### [WRITTEN EXERCISE]
Please turn the records into a numbered list, starting with the first line of the records and going on through the line containing "point(197,887)", both included. Leave out blank lines and anything after that line.

------ EXTRACTED INFORMATION

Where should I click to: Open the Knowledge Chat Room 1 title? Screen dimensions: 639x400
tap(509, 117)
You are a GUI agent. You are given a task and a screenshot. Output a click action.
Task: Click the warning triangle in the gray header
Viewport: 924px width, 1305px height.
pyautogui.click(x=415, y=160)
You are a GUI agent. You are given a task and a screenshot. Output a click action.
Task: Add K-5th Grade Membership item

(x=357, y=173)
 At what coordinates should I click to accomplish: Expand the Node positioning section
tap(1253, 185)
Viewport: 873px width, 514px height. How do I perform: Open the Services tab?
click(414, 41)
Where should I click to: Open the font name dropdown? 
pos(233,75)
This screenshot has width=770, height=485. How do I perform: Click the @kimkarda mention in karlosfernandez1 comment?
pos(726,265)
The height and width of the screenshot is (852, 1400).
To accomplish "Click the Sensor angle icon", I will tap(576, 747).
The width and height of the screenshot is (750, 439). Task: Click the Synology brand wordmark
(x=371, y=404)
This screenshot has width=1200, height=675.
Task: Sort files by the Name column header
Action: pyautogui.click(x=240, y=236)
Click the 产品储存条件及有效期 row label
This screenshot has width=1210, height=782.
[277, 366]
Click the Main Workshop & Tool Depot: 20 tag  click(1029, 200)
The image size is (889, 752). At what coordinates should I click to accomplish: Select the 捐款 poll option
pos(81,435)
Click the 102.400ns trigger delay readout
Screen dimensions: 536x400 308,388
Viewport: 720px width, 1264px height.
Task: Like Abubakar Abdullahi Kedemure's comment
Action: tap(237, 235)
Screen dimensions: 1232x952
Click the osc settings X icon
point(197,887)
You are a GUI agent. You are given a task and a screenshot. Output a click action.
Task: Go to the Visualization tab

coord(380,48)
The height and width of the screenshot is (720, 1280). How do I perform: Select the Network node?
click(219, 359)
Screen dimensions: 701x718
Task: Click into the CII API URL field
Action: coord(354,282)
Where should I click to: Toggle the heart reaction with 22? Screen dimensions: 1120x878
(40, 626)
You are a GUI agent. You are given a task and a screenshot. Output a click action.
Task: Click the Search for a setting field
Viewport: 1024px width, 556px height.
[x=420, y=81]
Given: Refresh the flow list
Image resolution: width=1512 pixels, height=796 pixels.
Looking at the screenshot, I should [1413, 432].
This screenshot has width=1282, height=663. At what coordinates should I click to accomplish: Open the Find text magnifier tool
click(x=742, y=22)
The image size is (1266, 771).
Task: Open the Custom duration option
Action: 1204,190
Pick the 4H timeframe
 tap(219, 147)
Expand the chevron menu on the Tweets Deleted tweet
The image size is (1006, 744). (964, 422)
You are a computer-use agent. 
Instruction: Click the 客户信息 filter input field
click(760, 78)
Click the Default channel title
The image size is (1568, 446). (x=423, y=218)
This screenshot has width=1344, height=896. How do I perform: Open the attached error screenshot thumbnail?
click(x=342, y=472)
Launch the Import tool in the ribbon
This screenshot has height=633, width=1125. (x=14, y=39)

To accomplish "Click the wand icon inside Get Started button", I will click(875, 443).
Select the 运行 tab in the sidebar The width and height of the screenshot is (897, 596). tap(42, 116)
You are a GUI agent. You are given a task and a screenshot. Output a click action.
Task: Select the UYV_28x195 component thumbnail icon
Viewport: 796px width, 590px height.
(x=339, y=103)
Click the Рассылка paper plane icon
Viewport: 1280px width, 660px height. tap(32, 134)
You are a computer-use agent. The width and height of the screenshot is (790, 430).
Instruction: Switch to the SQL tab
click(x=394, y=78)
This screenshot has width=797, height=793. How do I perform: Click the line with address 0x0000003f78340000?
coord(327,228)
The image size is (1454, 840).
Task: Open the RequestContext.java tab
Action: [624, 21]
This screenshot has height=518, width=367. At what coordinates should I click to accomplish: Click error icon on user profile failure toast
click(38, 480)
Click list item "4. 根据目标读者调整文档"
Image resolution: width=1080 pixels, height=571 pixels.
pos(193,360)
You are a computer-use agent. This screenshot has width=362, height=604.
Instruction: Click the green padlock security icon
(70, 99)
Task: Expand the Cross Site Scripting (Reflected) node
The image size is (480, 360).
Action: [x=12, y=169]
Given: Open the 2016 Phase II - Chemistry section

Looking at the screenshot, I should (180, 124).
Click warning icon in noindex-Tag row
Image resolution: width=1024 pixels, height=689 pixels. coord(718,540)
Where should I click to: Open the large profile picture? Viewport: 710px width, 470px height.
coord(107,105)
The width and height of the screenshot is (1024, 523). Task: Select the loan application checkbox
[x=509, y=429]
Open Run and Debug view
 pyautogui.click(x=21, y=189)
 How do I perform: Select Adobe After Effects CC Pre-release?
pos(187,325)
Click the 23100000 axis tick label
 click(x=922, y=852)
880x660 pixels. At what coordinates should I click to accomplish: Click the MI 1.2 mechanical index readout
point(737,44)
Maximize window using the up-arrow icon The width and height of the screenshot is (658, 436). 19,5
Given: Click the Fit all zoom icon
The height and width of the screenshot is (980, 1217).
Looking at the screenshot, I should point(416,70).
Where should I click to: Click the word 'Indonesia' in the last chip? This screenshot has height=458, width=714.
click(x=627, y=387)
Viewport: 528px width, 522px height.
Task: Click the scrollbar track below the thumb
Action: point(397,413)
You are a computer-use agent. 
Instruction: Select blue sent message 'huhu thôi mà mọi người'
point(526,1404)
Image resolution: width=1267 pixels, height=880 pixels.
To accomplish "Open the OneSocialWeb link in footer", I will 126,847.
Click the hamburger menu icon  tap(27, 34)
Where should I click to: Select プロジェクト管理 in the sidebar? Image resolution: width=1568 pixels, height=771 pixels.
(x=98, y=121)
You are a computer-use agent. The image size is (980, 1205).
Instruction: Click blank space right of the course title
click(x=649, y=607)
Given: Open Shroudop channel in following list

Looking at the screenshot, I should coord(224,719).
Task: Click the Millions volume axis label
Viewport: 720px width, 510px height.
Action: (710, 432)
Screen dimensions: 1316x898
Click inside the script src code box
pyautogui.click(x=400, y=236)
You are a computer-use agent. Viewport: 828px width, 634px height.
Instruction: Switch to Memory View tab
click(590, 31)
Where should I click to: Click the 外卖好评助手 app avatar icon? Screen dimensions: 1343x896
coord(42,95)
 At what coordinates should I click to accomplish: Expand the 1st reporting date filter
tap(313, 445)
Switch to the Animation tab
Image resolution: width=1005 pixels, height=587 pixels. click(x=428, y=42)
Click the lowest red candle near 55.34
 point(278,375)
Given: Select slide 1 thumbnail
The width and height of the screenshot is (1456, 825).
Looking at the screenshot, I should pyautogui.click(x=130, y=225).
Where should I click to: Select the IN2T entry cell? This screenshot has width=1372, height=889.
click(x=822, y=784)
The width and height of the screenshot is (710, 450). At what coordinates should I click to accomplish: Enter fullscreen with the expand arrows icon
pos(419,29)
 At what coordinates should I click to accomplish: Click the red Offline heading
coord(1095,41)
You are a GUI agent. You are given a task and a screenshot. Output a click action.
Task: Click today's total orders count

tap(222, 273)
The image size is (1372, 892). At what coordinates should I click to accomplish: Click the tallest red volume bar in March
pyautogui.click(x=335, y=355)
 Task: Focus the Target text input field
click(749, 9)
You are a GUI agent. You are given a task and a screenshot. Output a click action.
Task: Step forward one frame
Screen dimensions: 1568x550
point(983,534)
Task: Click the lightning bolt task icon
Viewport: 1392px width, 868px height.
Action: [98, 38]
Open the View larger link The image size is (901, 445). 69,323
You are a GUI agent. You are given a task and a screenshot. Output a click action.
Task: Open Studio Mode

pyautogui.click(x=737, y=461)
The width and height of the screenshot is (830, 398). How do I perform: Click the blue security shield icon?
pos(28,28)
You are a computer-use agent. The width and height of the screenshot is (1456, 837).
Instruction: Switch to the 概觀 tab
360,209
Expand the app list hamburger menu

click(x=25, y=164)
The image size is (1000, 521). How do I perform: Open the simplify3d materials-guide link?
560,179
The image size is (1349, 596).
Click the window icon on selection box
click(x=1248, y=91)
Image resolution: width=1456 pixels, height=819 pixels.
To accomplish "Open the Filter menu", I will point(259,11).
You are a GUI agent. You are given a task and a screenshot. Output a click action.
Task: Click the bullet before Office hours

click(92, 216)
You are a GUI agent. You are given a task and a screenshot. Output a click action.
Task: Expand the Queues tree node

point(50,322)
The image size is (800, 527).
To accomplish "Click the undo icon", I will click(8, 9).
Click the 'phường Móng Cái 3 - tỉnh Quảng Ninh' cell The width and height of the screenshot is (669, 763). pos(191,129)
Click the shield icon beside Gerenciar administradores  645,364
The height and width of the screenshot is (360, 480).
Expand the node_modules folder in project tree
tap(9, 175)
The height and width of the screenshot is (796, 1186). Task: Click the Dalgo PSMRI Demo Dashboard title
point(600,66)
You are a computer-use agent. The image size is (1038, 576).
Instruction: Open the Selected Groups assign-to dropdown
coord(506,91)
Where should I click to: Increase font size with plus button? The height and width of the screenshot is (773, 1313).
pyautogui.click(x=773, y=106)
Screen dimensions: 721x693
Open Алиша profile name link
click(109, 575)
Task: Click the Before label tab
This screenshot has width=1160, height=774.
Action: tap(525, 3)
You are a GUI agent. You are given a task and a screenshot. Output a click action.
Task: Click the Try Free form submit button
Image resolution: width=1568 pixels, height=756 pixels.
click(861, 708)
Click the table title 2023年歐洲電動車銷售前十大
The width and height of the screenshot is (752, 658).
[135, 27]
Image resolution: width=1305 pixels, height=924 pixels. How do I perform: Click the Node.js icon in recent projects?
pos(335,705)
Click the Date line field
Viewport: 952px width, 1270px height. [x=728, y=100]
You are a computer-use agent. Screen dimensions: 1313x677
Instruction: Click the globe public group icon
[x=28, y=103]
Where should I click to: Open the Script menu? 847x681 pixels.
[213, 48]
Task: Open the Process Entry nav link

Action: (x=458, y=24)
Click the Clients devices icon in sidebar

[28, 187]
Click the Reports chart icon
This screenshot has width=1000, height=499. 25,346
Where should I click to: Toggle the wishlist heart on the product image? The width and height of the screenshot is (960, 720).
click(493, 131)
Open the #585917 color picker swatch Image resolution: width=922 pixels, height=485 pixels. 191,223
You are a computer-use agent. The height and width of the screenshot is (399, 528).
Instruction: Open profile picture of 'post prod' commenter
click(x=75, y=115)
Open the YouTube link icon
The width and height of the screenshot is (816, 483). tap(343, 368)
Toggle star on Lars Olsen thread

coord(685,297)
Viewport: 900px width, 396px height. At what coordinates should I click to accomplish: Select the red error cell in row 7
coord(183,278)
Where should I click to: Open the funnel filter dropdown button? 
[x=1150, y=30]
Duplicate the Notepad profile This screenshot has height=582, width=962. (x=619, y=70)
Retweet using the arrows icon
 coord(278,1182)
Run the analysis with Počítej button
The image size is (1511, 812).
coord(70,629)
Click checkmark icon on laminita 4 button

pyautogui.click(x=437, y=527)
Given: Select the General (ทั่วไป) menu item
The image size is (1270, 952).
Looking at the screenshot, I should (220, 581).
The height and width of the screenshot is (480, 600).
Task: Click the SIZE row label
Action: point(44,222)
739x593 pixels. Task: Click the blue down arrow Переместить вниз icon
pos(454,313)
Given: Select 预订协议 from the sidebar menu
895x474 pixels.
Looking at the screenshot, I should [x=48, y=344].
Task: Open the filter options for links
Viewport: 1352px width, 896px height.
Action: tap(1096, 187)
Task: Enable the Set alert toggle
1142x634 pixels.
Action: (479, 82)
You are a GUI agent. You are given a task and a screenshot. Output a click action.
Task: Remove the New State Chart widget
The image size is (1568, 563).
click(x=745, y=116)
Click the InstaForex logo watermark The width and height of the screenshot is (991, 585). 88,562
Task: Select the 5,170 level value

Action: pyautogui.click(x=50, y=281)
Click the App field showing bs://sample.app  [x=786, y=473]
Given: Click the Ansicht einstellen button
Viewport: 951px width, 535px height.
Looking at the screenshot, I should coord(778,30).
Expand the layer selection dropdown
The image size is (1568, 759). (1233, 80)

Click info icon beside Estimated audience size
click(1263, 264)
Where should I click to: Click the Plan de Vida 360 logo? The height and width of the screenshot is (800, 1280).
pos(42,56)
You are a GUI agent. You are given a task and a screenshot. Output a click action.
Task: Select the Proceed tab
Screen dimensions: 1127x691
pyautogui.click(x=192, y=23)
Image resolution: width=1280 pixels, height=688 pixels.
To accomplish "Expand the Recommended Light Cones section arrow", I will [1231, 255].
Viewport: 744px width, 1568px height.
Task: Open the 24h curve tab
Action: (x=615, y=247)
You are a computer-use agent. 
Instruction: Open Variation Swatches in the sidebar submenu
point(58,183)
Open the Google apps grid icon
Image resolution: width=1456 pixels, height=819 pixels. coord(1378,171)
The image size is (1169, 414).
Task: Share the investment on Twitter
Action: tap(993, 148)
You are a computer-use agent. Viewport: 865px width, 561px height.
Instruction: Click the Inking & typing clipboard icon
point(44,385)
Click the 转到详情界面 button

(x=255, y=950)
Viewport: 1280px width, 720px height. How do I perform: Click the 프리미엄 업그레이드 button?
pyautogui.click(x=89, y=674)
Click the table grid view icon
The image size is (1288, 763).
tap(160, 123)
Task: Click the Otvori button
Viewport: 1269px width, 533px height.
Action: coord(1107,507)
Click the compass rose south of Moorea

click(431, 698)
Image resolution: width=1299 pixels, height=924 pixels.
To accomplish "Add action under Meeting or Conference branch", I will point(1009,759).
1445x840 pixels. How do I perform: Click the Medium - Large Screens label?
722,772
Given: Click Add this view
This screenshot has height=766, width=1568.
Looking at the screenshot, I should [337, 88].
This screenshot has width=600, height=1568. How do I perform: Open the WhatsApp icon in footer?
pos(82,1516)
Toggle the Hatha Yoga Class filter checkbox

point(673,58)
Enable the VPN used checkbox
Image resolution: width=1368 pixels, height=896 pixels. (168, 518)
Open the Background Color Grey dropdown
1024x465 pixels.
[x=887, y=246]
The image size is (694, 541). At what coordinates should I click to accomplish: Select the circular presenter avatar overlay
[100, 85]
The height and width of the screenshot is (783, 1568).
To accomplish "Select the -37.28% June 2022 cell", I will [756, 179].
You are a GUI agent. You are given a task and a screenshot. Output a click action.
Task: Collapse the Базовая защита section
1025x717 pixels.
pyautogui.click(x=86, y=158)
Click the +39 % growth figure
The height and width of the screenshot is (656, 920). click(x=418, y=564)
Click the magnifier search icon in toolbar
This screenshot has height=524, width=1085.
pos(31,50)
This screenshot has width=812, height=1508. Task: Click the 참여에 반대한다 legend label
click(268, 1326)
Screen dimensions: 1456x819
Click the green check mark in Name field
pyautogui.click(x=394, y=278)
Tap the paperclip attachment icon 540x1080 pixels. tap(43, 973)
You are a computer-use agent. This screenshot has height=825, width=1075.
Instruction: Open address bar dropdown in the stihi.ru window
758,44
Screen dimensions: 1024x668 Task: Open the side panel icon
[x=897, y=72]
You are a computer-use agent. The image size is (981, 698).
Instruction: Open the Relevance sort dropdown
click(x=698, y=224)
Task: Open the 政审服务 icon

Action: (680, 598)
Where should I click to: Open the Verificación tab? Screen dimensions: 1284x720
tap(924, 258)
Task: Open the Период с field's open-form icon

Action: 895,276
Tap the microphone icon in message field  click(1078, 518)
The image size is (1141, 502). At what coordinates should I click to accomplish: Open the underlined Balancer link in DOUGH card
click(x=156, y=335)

------------

### [RESULT]
1. Where should I click to: Open the Knowledge Chat Room 1 title? Screen dimensions: 639x400
2. tap(509, 117)
3. You are a GUI agent. You are given a task and a screenshot. Output a click action.
4. Task: Click the warning triangle in the gray header
5. Viewport: 924px width, 1305px height.
6. pyautogui.click(x=415, y=160)
7. You are a GUI agent. You are given a task and a screenshot. Output a click action.
8. Task: Add K-5th Grade Membership item
9. (x=357, y=173)
10.  At what coordinates should I click to accomplish: Expand the Node positioning section
11. tap(1253, 185)
12. Viewport: 873px width, 514px height. How do I perform: Open the Services tab?
13. click(414, 41)
14. Where should I click to: Open the font name dropdown? 
15. pos(233,75)
16. This screenshot has width=770, height=485. How do I perform: Click the @kimkarda mention in karlosfernandez1 comment?
17. pos(726,265)
18. The height and width of the screenshot is (852, 1400).
19. To accomplish "Click the Sensor angle icon", I will tap(576, 747).
20. The width and height of the screenshot is (750, 439). Task: Click the Synology brand wordmark
21. (x=371, y=404)
22. This screenshot has width=1200, height=675.
23. Task: Sort files by the Name column header
24. Action: pyautogui.click(x=240, y=236)
25. Click the 产品储存条件及有效期 row label
26. This screenshot has width=1210, height=782.
27. [277, 366]
28. Click the Main Workshop & Tool Depot: 20 tag  click(1029, 200)
29. The image size is (889, 752). At what coordinates should I click to accomplish: Select the 捐款 poll option
30. pos(81,435)
31. Click the 102.400ns trigger delay readout
32. Screen dimensions: 536x400 308,388
33. Viewport: 720px width, 1264px height.
34. Task: Like Abubakar Abdullahi Kedemure's comment
35. Action: tap(237, 235)
36. Screen dimensions: 1232x952
37. Click the osc settings X icon
38. point(197,887)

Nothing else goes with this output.